Das Geschäft mit privat platzierten Anleihen wird internationaler. Davon profitieren europäische Banken wie die Royal Bank of Scotland.

FRANKFURT/M. „Wir werden in diesem Jahr für europäische Unternehmen rund 30 grenzüberschreitende traditionelle Privatplatzierungen über mehr als 8 Mrd. abschließen“, sagt Jocelyn Monk, Global Head of Private Placements bei der Royal Bank of Scotland.

Europäische Unternehmen verkaufen erst seit etwa fünf Jahren in größerem Stil Anleihen gezielt an bestimmte Investoren. In den USA gibt es das Instrument dagegen schon seit über 50 Jahren. „In diesem Jahr haben europäische Unternehmen Anleihen über gut 25 Mrd. Dollar privat platziert, das sind mehr als doppelt so viele wie im Vorjahr“, sagt Greg Johnson, Head of US Private Placements bei Banc of America Securities in New York. Dazu gehörten bekannte Unternehmen wie die Mediengruppe Bertelsmann, die Brauereien Interbrew und Scottish & Newcastle, der Triebwerkshersteller Rolls Royce oder der Satellitenbetreiber SES Global. Banc of America Securities rangiert auf Platz eins der traditionellen US-Privatplatzierungen, dicht gefolgt von der Royal Bank of Scotland (RBS). Bei den Deals europäischer Unternehmen hat RBS mit Abstand die Nase vorn.

Immer internationaler werden auch die Investoren. In den USA gibt es rund 100 professionelle Anleger – vorwiegend Versicherer –, die nicht öffentlich ausgeschriebene Anleihen kaufen. In Europa ist die Zahl laut Monk inzwischen immerhin auf 25 gestiegen. Darunter sind Axa, Prudential, Fortis und ING. „Die größte Nachfrage kommt jedoch weiterhin von den großen US-Versicherern“, sagt Johnson.

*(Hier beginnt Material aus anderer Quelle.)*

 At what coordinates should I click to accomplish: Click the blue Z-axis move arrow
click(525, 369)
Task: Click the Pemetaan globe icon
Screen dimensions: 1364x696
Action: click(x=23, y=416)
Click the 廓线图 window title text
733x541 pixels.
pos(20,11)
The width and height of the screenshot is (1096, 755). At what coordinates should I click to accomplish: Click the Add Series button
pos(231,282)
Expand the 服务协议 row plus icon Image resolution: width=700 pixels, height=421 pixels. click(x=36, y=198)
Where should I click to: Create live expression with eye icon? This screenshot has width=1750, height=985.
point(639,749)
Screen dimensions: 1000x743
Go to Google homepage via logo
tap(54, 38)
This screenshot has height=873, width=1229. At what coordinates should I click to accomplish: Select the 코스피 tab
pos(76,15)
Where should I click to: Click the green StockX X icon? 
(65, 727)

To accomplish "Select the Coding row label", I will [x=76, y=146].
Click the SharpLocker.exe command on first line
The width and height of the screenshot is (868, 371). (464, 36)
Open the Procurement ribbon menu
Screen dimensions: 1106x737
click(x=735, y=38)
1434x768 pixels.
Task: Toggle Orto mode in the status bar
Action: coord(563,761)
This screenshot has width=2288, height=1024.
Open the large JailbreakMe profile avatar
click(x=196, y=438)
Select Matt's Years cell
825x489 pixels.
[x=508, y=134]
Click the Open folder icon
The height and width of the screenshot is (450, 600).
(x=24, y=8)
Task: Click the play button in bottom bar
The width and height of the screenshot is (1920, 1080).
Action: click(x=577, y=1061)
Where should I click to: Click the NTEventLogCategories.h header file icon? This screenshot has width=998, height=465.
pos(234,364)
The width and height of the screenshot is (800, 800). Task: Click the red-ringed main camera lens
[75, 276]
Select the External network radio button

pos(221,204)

Banker rechnen mit einem weiter wachsenden Markt. „Viele europäische Firmen sind mit dem Instrument noch nicht vertraut, aber das Interesse steigt“, ist Monk zuversichtlich. Auch Johnson geht davon aus, dass noch mehr europäische Unternehmen den Markt anzapfen werden. Außerdem würden Firmen mit Erfahrung bei Privatplatzierungen der Bank auch Emissionen bringen. Es sei nämlich vergleichsweise einfach, Folge-Anleihen zu platzieren, wenn ein Unternehmen einmal bei Investoren bekannt sei.